Research Article
Biological Activity and Toxicological Profile of Zinc Oxide Nanoparticles Synthesized by Portulaca oleracea (L) Leaves Extract
Sara Chetehouna, Ouidad Atoussi and Samir Derouiche*
Corresponding Author: Derouiche Samir, Faculty of Natural Sciencesand Life, University of El Oued, El-Oued 39000, Algeria
Received: March 13, 2020; Accepted: March 26, 2020;
Citation: Sara C, Ouidad A & Samir D. (2020) Biological Activity and Toxicological Profile of Zinc Oxide Nanoparticles Synthesized by Portulaca oleracea (L) Leaves Extract. Adv Nanomed Nanotechnol Res, 2(2): 125-133.
Copyrights: ©2020 Sara C, Ouidad A & Samir D. This is an open-access article distributed under the terms of the Creative Commons Attribution License, which permits unrestricted use, distribution, and reproduction in any medium, provided the original author and source are credited.
 

The objectives of this present study were to use by an eco-friendly method the mixture of aqueous extracting P. oleracea L leaves and the initiating material zinc sulfate to produce Zinc oxide nanoparticles (ZnNPs).

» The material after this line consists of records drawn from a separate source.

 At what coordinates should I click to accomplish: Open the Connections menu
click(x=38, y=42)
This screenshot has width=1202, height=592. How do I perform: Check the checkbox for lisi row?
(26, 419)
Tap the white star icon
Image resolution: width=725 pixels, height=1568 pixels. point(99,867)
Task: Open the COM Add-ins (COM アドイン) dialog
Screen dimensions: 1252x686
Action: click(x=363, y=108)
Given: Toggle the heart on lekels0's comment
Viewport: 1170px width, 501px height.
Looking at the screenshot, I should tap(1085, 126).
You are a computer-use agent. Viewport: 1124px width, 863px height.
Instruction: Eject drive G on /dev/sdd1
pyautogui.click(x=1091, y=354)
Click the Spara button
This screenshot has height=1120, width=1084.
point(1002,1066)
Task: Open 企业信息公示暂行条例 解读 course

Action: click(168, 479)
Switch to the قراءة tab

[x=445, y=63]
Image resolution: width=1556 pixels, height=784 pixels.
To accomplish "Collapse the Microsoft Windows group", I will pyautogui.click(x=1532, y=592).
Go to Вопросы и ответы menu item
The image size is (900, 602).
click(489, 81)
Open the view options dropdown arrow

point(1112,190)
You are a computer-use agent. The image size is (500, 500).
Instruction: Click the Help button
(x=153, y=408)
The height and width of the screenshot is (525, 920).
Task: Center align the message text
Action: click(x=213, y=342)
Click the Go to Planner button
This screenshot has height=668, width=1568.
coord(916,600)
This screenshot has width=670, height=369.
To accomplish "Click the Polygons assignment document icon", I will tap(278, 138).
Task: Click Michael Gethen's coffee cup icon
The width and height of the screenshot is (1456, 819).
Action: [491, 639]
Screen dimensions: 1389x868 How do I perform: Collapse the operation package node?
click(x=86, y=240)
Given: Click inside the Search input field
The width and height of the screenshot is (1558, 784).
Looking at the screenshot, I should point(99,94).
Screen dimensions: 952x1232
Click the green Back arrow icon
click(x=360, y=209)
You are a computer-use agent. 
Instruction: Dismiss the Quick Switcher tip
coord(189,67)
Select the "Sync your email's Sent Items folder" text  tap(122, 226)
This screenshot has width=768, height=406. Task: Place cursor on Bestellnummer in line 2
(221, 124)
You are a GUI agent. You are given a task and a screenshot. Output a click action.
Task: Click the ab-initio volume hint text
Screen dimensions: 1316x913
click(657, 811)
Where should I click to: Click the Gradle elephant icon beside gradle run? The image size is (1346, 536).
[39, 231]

Also, the identification of their characterizes and biological ability. Ultraviolet-Visible Spectroscopy, showed a peak of ZnNPs at 230 nm, the used of SEM confirmed that the synthesized of ZnNPs have a size relatively less than 37.5 nm. The Fourier Transform Infrared (FTIR) spectrum presented an appeared peak in the rang 400-700 cm-1. Furthermore, the biological activity revealed that the ZnNPs and aqueous extract of Portulaca oleracea L leaves had anti-inflammatory activities with IC50 values 50.552 and 60.727 mg/l respectively, an efficient protective effect of RBCs hemolysis with different concentration and antioxidant prosperity used by FRAP assay, which characterized by IC50 73.54 for ZnNPs, in conjunction to the leaves aqueous extract withe 79.65 mg/l values. In this study, the toxicity test showed no mortality or behavioral change up to 20 mg / kg of albino Wistar rats ZnNPs and purslan aqueous extract. We concluded that Portulaca oleracea L has potential properties as biocatalyst or natural stabilizers for ZnNPs synthesis. This efficient activity of synthesized ZnNPs might be utilized in several biological applications.

 

Keywords: ZnONPs, Portulaca oleracea L, SEM, Biological activity

INTRODUCTION

Due to the environmental benefits of biological bio fabrication over conventional chemical and physical methods [1], the application of nanotechnology in biology requires further studies for the development of new materials in the nanosized range [2]. The Green synthesis of nanoparticles is a novel way to synthesize nanoparticles by using biological sources. It is gaining attention and attracted the scientists from different fields due to its simplicity and environment-friendly nature [3]. Zinc oxide nanoparticle is considered as one of the most promising and novel magic materials because of its unique catalytic, electrical, electronic, optical and antimicrobial properties as well as its low cost and extensive applications in diverse areas [4]. Known as “vegetable for long life” in Chinese folklore [5], Portulaca oleracea L has a wide cosmopolitan distribution which gave it different names in various geographical locations commonly it’s known as purslane in English [6], “Ma-Chi-Xian” in China, “rigla” in Egypt, “Pourpier” in France [7], it is listed in the World Health Organization as one of the most used medicinal plants.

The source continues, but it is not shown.